■ Task description
Going through the lines below, tally those that include "Sort", and give only the number.

(Records excerpted from a collection)
⁂
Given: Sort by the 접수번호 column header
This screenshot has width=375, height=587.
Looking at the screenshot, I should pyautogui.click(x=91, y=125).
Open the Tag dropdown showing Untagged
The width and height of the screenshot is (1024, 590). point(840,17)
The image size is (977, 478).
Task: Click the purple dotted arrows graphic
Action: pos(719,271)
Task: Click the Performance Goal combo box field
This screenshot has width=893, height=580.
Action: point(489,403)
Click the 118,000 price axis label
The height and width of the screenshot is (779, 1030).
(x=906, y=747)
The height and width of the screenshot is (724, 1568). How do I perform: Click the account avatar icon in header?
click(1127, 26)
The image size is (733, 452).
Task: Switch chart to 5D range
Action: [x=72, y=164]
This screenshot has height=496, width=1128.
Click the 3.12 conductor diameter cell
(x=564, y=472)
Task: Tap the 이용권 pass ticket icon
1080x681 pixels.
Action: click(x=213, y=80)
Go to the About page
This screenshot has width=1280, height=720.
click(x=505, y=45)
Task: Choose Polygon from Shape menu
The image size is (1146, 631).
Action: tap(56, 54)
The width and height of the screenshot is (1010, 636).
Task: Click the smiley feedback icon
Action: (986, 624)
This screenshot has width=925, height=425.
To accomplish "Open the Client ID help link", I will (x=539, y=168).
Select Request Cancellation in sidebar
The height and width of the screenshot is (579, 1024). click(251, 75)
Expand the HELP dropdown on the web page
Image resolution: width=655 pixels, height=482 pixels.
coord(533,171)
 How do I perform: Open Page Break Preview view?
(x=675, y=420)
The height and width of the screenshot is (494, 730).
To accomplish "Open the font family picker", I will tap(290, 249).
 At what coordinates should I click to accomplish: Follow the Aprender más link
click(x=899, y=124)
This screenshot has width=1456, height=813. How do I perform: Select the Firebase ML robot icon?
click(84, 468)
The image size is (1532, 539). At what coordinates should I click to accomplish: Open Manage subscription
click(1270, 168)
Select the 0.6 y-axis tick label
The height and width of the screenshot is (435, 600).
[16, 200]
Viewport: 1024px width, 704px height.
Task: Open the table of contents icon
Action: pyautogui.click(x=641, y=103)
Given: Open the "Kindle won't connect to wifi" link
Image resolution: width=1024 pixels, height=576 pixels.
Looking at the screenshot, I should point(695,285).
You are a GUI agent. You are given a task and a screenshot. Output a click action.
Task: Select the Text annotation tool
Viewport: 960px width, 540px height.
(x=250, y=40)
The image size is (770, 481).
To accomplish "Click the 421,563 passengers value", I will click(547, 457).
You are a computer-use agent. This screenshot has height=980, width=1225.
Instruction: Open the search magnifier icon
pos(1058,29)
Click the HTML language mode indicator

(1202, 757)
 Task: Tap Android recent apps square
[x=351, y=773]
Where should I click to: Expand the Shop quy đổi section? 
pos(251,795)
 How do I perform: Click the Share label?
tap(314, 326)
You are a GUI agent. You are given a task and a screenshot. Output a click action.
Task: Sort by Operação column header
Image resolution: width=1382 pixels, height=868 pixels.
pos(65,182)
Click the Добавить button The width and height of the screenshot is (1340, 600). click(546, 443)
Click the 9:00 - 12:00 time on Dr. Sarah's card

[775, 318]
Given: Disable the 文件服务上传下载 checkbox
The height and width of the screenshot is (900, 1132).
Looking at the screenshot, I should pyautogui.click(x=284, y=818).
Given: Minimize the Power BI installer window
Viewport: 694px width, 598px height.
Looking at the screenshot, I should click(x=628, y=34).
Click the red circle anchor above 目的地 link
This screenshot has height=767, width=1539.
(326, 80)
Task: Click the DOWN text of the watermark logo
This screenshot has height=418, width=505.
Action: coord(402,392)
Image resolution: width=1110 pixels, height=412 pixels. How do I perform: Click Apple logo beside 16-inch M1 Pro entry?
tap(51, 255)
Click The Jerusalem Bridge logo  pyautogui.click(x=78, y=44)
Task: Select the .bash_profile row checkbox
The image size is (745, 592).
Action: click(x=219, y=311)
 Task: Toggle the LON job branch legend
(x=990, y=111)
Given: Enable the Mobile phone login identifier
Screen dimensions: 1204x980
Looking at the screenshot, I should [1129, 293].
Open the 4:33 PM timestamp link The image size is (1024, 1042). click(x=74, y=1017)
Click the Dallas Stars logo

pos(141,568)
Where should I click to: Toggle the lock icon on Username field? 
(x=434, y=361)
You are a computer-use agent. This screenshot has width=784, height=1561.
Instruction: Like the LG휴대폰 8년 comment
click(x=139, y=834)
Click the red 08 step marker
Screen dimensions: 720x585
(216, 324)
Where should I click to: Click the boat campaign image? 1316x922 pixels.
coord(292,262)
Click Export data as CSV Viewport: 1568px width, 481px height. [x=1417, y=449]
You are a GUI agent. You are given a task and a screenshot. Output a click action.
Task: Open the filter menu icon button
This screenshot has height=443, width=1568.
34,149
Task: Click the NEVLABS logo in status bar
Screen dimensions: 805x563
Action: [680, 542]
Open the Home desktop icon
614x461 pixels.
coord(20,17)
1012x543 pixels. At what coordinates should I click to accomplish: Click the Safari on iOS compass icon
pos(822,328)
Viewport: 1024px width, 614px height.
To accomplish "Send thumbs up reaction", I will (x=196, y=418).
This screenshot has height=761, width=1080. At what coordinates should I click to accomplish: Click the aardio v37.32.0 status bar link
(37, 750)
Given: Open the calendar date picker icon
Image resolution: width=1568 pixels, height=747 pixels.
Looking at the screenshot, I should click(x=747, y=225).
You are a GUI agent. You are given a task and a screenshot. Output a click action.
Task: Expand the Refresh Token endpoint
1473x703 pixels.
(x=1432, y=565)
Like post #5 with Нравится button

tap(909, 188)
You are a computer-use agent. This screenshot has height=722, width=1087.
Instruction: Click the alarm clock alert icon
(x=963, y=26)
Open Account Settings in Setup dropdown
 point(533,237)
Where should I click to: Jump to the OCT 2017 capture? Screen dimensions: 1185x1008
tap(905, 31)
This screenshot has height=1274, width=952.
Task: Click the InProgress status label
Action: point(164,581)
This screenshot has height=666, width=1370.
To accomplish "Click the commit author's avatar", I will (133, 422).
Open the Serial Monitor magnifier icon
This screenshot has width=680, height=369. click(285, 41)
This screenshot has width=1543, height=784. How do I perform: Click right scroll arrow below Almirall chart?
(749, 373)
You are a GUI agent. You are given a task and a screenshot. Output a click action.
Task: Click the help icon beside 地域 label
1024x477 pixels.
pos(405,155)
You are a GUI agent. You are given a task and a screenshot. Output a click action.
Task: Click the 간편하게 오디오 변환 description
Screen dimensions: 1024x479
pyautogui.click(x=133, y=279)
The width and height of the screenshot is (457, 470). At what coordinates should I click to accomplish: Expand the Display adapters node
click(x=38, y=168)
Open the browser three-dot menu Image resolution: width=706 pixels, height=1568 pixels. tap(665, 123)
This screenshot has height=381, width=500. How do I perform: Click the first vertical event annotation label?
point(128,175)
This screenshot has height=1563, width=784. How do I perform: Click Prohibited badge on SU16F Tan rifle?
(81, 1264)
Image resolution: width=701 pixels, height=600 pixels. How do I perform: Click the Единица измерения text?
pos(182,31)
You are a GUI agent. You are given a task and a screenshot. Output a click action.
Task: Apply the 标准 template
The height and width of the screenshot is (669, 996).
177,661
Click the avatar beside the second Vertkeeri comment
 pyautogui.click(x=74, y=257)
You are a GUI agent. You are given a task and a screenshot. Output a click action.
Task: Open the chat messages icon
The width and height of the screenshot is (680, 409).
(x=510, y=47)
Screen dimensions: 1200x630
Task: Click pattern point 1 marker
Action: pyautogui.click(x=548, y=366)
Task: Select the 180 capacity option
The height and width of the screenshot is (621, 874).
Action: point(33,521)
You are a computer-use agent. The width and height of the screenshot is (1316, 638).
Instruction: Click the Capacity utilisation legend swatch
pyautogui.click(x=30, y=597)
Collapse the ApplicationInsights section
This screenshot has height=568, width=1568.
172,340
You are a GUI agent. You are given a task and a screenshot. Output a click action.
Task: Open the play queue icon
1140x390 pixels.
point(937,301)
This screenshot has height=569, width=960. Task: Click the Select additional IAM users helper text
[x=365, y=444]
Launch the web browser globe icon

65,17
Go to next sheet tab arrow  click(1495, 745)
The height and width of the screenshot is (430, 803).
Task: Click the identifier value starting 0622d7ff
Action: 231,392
⁂
■ Task response
2